Our team is working on developing both solutions, and we are joining forces with other institutions in the United States, Europe, and Asia to find answers.
Augmented Decision-Making
You are using IBM’s Watson supercomputer in the Moon Shots Program and are initially testing it in the treatment of leukemia patients. Do you have results from the pilot program?
Watson is just one of the analytics we are using to help physicians make clinical decisions and improve patient care. We have worked to reorganize our approach to even address how patients come into and flow through the system, how the bioanalytes are isolated from that patient, how the information from that patient is ingested into a big data environment, and how it interfaces with other types of information, including data from other patients and research to help drive the practice of evidence-based medicine.
We used data from 10,000 patients with leukemia to teach Watson about that cancer, and now this established platform works well for leukemia. In the next phase, we will add other cancer types and pilot MD Anderson’s Oncology Expert Advisor (powered by Watson) for use at institutions in the United States and around the world. We hope to elevate the quality of oncology care by assisting physicians to make better evidence-based medical decisions for cancer patients, particularly for those patients who can’t come to our cancer center in Houston or to one of our partner institutions in the United States or internationally.
Looking Ahead
Are you optimistic that there will be substantial improvement in cancer mortality in the next 10 years?
One of the greatest challenges we are facing is an aging population, and that aging trend is escalating. By 2025, there are going to be 1.2 billion people worldwide over the age of 60, and by 2030, the cancer incidence in the United States is going to rise by approximately 45%. I think that we could make a significant dent in that incidence rate if we do our best to end tobacco smoking, reduce obesity rates, and encourage sun protection.
Beyond prevention, early cancer detection has the potential to be a game changer when it comes to mortality rates. I believe that with today’s technology, early detection is going to become a reality. But early detection has to be coupled with prognostication.
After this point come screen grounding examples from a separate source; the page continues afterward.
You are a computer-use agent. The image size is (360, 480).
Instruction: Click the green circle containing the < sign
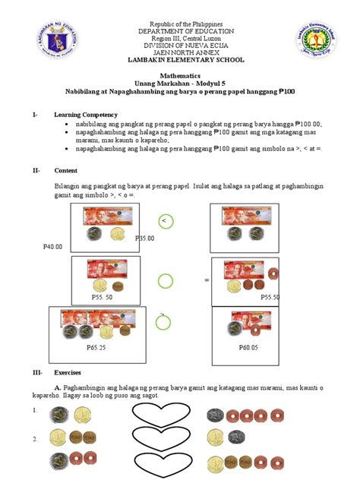pyautogui.click(x=163, y=220)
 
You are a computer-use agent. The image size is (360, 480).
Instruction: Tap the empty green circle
pyautogui.click(x=163, y=281)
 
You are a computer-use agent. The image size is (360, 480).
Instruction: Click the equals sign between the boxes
pyautogui.click(x=206, y=281)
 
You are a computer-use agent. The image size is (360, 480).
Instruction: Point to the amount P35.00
pyautogui.click(x=144, y=238)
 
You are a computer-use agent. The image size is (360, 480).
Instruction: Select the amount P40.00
pyautogui.click(x=53, y=247)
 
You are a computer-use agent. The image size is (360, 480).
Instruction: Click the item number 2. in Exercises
pyautogui.click(x=36, y=439)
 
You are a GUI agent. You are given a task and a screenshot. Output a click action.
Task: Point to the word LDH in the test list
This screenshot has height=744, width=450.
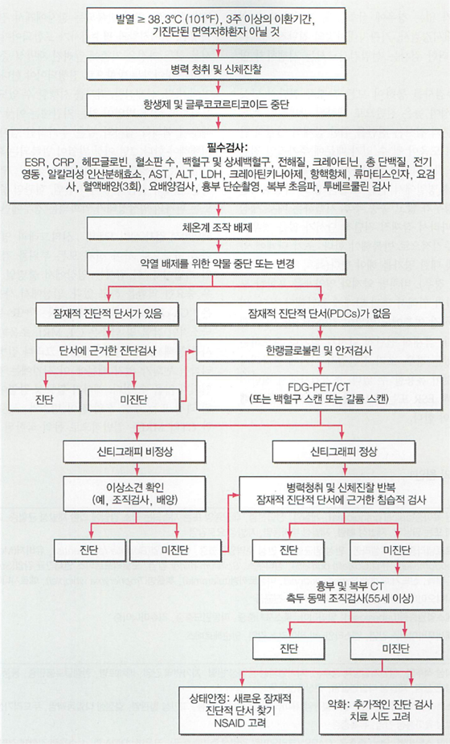pyautogui.click(x=211, y=175)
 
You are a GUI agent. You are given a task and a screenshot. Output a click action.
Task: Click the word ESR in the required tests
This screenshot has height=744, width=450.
pyautogui.click(x=35, y=162)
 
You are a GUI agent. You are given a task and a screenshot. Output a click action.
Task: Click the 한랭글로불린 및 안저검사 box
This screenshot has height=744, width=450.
pyautogui.click(x=319, y=351)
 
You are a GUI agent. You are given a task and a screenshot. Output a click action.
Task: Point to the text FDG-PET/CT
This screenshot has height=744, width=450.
pyautogui.click(x=319, y=387)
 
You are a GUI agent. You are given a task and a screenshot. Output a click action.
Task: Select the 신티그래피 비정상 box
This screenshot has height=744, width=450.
pyautogui.click(x=134, y=451)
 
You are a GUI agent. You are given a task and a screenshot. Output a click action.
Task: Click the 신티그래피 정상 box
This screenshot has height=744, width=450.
pyautogui.click(x=343, y=451)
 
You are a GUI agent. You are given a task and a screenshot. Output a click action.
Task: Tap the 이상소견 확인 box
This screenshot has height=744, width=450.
pyautogui.click(x=134, y=494)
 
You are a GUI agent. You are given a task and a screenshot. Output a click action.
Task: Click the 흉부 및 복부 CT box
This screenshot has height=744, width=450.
pyautogui.click(x=350, y=593)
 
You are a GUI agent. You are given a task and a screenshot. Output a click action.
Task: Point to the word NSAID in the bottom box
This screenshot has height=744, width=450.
pyautogui.click(x=239, y=723)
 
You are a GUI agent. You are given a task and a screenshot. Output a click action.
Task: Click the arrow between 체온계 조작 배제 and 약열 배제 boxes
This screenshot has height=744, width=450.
pyautogui.click(x=219, y=245)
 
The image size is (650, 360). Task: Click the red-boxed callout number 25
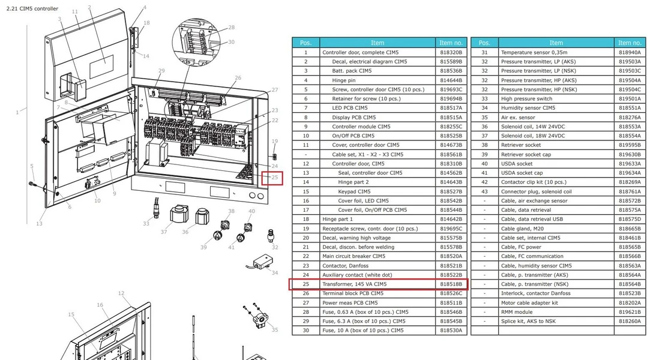(x=275, y=178)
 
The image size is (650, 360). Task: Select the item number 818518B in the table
(x=451, y=284)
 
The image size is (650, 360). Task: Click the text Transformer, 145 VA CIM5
(x=355, y=284)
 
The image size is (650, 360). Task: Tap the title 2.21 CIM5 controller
(x=32, y=8)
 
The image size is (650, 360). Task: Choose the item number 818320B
(x=451, y=53)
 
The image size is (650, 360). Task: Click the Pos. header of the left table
(x=305, y=43)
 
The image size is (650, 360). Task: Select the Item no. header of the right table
(x=630, y=43)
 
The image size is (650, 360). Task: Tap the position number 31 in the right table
(x=484, y=53)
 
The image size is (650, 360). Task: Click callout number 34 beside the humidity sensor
(x=275, y=272)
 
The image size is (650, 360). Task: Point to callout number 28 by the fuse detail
(x=231, y=28)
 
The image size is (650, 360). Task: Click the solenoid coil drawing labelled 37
(x=179, y=214)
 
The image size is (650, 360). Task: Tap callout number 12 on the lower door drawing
(x=121, y=293)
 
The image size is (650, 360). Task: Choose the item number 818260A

It is thought that the majority of older individuals possess aspiring cancers, but if discovered, one would need prognostic determinants to decide which cancers might be aggressive and cause lethality vs cancers that would lay dormant for decades.
I believe that the technology is at hand to enable early detection of many of the major cancers through a simple blood test. Such tests could be developed within the next 10 years and would have a significant impact on cancer mortality, but to generate them, we need a concerted effort and adequate dedicated resources.
I anticipate that we are going to continue to have declines in cancer mortality—no one can say for sure by how much, but there is a clear potential for it to be more than the 1% per year we have been seeing, even in the face of increased incidence. And that will happen mostly as a result of more intensive efforts in tobacco prevention and cessation, making a strong commitment to early detection and prognostication, and facilitating the development of immune checkpoint and targeted therapies, with guidance from in-depth profiles of a patient’s tumor.
This is a new era in cancer medicine. ■
Disclosure: Dr. DePinho reported no potential conflicts of interest.